Are you familiar with how to sum forces in the various directions? Let's make the Y direction verticle and the X direction horizontal. Do you know how to set up the equations? Note that the direction of the force each string acts in is along the axis of the string.

 

[aligass2004]

For system a, the horizontal equation is Ax = Bx or Acos(thetaA) = Bcos(thetaB), and the vertical equation is Ay + By = C or Asin(thetaA) + Bsin(thetab) = C. For system b, the horizontal equation is again Ax = Bx or Asin(thetaA) = Bcos(thetaB) because A is below the horizon in this case. The vertical equation By = Ay + C or Bsin(thetaB) = Acos(thetaA) + C.

 

[Q_Goest]

For system a, the horizontal equation is Ax = Bx or Acos(thetaA) = Bcos(thetaB), and the vertical equation is Ay + By = C or Asin(thetaA) + Bsin(thetab) = C.

Good! You now have 2 equations with 2 unknowns.
Acos(thetaA) = Bcos(thetaB)
or
Acos(thetaA) - Bcos(thetaB) = 0

and

Asin(thetaA) + Bsin(thetab) = C

The two unknows are A and B. Note that you have all the angles and you also have C which you indicated in the OP.

Now do you know how to solve the two equations for the 2 unknowns?

The second problem is basically the same.

 

[aligass2004]

Well I already found A for system b = 685N, which was correct. However, when I plugged 685 into the horizontal equation, I got B = 484N, which was incorrect. I've also tried solving for A for system a. For that I got 685N again, but it wasn't right. I know how to solve them. We've done about a million problems in class. I just can't get the right answer.

 

[Q_Goest]

I've also tried solving for A for system a. For that I got 685N again, but it wasn't right. I know how to solve them. We've done about a million problems in class. I just can't get the right answer.

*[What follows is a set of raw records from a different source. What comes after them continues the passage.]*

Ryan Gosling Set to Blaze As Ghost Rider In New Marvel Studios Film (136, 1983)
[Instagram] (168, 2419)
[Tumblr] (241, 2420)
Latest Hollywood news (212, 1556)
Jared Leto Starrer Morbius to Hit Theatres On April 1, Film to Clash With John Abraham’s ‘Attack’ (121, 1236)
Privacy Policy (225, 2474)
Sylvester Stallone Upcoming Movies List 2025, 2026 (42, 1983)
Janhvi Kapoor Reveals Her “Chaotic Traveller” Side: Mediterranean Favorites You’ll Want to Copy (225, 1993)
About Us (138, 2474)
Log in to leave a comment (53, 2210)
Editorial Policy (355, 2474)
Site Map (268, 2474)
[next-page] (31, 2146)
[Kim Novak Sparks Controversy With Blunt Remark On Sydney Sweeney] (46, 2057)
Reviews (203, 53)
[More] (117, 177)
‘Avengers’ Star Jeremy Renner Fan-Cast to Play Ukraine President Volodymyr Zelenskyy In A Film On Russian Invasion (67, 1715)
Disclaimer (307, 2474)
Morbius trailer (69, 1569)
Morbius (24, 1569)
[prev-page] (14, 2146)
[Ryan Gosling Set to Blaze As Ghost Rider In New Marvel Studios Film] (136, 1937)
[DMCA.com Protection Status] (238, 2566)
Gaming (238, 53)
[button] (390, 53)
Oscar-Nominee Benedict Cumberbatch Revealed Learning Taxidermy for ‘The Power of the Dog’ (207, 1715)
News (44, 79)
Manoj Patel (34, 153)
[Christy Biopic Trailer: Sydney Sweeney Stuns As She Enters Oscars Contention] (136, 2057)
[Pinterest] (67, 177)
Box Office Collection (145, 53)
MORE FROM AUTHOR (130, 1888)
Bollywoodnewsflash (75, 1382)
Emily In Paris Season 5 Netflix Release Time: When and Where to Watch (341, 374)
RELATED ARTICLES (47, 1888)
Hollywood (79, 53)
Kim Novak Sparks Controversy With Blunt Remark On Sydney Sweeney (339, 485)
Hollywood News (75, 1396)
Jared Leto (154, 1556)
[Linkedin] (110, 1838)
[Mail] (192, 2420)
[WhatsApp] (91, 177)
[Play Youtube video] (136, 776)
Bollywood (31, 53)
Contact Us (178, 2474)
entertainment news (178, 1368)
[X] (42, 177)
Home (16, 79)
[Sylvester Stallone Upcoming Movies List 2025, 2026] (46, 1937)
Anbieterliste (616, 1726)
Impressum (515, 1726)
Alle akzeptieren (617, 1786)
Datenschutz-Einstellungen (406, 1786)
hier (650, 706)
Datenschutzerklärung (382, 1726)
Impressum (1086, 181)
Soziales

Ok, had a look but I don't get 685 for A on problem a. I got 183 N. Try again and just write out each step. The equations you gave are correct for the first problem:
Acos(thetaA) - Bcos(thetaB) = 0
Asin(thetaA) + Bsin(thetaB) = C

 

[aligass2004]

I meant 685 for A for system b. My mistake.

 

[Q_Goest]

For b, try writing out the two equations as was done for a. The first should be:
A sin(60) = B cos(45)
or
A sin(60) - B cos(45) = 0

Can you get that?
What's the second equation?

 

[aligass2004]

The second equation would be B sin(45) = A cos(210) +250

 

[Q_Goest]

B sin(45) = A cos(210) +250

Close... the force produced by B is vertically up and the force created by A and the 250N load is down as you show, so you have it set up right. But... why A cos(210)? How about A cos(60)?

Think of it this way, cos(60) = Ay / A
(cos of an angle = adjacent/hypotaneus)

so

Ay (ie: verticle force created by string A) = A cos(60)

Now take the two equations and see if you can solve. Start with:

A sin(60) - B cos(45) = 0
and
- A cos(60) + B sin(45) = 250

 

[aligass2004]

Ok. I got everything for system b, and I thank you for your help with that. Now I need help with system a. Would the equation be to solve for A for system a:

A[sin(150)cos(45) + cos(150)sin(45)] = 250cos(45)

 

[Q_Goest]

A[sin(150)cos(45) + cos(150)sin(45)] = 250cos(45)

Where do the 150 degree angles come from?

 

[aligass2004]

I figured it out. I don't know why I keep using the wrong angles. That's what was screwing me up I think. Thanks for your help.